Is there a chance that this time we'll escape that trap? One glimmer of hope lies in Washington's nascent civil liberties caucus, an alliance of libertarian-leaning Republicans such as Sen. Rand Paul and Rep. Justin Amash with ACLU-ish Democrats such as Sen. Ron Wyden and Rep. Jared Polis. If that informal coalition can hang together, it may be able to raise a transpartisan challenge to the national security state and its defenders in both big parties. And if—if—that conflict sets the narrative, scrambling the usual partisan lines, it will be harder to channel the current debates into yet another Red/Blue poo-throwing match.

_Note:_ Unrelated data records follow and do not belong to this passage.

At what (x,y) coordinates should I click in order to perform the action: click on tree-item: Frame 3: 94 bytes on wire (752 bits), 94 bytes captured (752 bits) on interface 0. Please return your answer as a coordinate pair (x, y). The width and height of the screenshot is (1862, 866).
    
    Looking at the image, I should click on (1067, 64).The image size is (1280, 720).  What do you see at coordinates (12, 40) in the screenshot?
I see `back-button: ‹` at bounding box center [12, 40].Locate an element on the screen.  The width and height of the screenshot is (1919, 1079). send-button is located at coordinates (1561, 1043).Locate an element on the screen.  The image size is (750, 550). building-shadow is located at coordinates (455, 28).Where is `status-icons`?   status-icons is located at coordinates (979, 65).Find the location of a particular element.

But there would still be other barriers to serious change. The cross-party civil liberties alliance is small, after all, and Barack Obama is in a stronger political position today than Gerald Ford was in 1975. And even in the '70s, the reforms that ultimately were enacted didn't turn out to have many teeth. Just a decade after COINTELPRO was officially ended, the FBI was using some of the same old tactics against the Committee in Solidarity with the People of El Salvador: tapping their phones, intercepting their mail, possibly burglarizing their offices. Iran-contra itself made it clear that the post-Watergate probes didn't end illicit operations abroad. And while a law was passed in 1978 to rein in the NSA, the body it created as a check on the agency—the Foreign Intelligence Surveillance Court—hasn't exactly been a watchdog.

The anthropologist Nicholas Dirks has described public scandals as "ritual moments in which the sacrifice of the reputation of one or more individuals allows many more to continue their scandalous ways, if perhaps with minimal safeguards and protocols that are meant to ensure that the terrible excesses of the past will not occur again." That's the greatest challenge for anyone trying to transform the system: how to ensure you've accomplished more than a political ritual. We don't just need to recreate that '70s spirit of reform. We need to surpass it.